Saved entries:
──────────

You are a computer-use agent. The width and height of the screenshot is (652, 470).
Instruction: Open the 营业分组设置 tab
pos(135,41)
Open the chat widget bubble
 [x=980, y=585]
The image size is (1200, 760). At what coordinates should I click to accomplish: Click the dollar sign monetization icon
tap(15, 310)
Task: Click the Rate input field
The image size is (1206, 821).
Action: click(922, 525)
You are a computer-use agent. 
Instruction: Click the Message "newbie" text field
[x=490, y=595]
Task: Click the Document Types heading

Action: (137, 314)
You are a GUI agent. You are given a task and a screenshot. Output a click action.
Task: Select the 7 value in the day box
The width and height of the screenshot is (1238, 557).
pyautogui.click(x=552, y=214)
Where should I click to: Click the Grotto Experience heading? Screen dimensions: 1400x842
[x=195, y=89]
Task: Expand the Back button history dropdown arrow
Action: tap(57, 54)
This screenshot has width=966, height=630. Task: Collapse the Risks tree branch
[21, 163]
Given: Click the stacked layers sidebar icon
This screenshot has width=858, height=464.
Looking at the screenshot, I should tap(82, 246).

──────────

TASK INSTRUCTIONS: Tally up the lines above containing "agent"; the number is the full answer.

RESPONSE TO THE EXERCISE: 3